Transfection of thymidine phosphorylase cDNA to human hepatocellular carcinoma cells enhances sensitivity to fluoropyrimidine but augments endothelial cell migration.

作者信息

Zhou Jian, Xiao Yong-Sheng, Tang Zhao-You, Fan Jia, Wu Zhi-Quan, Zhao Yan, Xue Qiong, Shen Zao-Zhuo, Liu Yin-Kun, Ye Sheng-Long

机构信息

Liver Cancer Institute and Zhongshan Hospital, Fudan University, Shanghai, 200032, People's Republic of China.

出版信息

J Cancer Res Clin Oncol. 2005 Aug;131(8):547-51. doi: 10.1007/s00432-005-0669-9. Epub 2005 Apr 30.

Abstract

PURPOSE

To investigate the effects on sensitivity to fluoropyrimidine and endothelial cell (EC) migration by transfection with thymidine phosphorylase (TP) cDNA to a hepatocellular carcinoma (HCC) cell line SMMC-7721.

METHODS

SMMC-7721 was transfected with pcDNA3.1/zeo (+) with human TP cDNA. TP mRNA expression was determined by RT-PCR. Sensitivity to fluoropyrimidine was determined by 3-[4,5-dimethylthiazol-2-yl]-2, 5-diphenyl-tetrazolium bromide (MTT) assay.

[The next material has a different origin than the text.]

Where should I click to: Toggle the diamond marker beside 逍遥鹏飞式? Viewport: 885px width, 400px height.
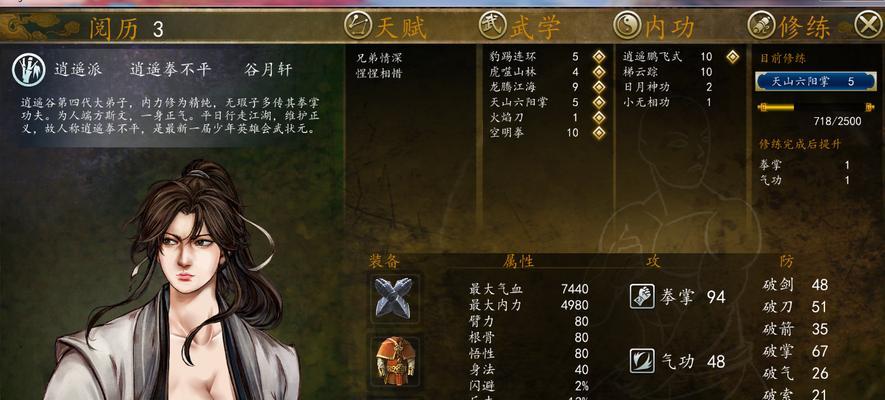(x=733, y=57)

Induction of EC migration was detected by Boyden chamber assay.

RESULTS

The construction of pcDNA3.1/zeo(+)-TP was verified by digestion with restriction endonuclease Apa1. When comparison was made between SMMC-7721 cell clone transfected with pcDNA3.1/zeo(+)-TP (S-TP) and control clone transfected with pcDNA3.1/zeo(+) (S-vector), we found that TP mRNA expression level was much higher in S-TP, being 2.09+/-0.16 vs 0.48+/-0.06 in S-vector (P < 0.01), sensitivity to 5'-deoxy-5-fluorouridine (5'-dFUrd, a prodrug of 5-fluorouracil) in S-TP was significantly enhanced compared with that in S-vector (IC(50); 56.81+/-9.85 micromol/l vs 162.25+/-11.03 micromol/l, P < 0.01), and the culture medium of S-TP possessed more potential to induce EC migration than that of S-vector (the number of ECs appearing on the outer surfaces of the membrane was 275+/-29 vs 122+/-35 per field, P < 0.01).

CONCLUSION

Sensitivity to 5'-dFUrd could be enhanced by transfection with TP cDNA for SMMC-7721 cells. However, EC migration was also promoted at the same time. Therefore, transfection with TP alone might have no potential to enhance anti-tumoral effects of fluoropyrimidine in HCC.

摘要

目的

通过将胸苷磷酸化酶(TP)cDNA转染至肝癌细胞系SMMC-7721,研究其对氟嘧啶敏感性及内皮细胞(EC)迁移的影响。

方法

用携带人TP cDNA的pcDNA3.1/zeo(+)转染SMMC-7721。通过逆转录聚合酶链反应(RT-PCR)测定TP mRNA表达。用3-[4,5-二甲基噻唑-2-基]-2,5-二苯基溴化四氮唑(MTT)法测定对氟嘧啶的敏感性。用Boyden小室法检测EC迁移的诱导情况。

结果

用限制性内切酶Apa1酶切验证了pcDNA3.1/zeo(+)-TP的构建。当比较用pcDNA3.1/zeo(+)-TP转染的SMMC-7721细胞克隆(S-TP)和用pcDNA3.1/zeo(+)转染的对照克隆(S-载体)时,我们发现S-TP中TP mRNA表达水平高得多,分别为2.09±0.16和0.48±0.06(S-载体,P<0.01),S-TP对5'-脱氧-5-氟尿苷(5'-dFUrd,5-氟尿嘧啶的前体药物)的敏感性与S-载体相比显著增强(半数抑制浓度(IC50);56.81±9.85μmol/L对162.25±11.03μmol/L,P<0.01),且S-TP的培养基比S-载体的培养基具有更强的诱导EC迁移的潜力(膜外表面出现的EC数量为每视野275±29对122±35,P<0.01)。

结论

转染TP cDNA可增强SMMC-7721细胞对5'-dFUrd的敏感性。然而,同时也促进了EC迁移。因此,单独转染TP可能没有增强氟嘧啶对肝癌的抗肿瘤作用的潜力。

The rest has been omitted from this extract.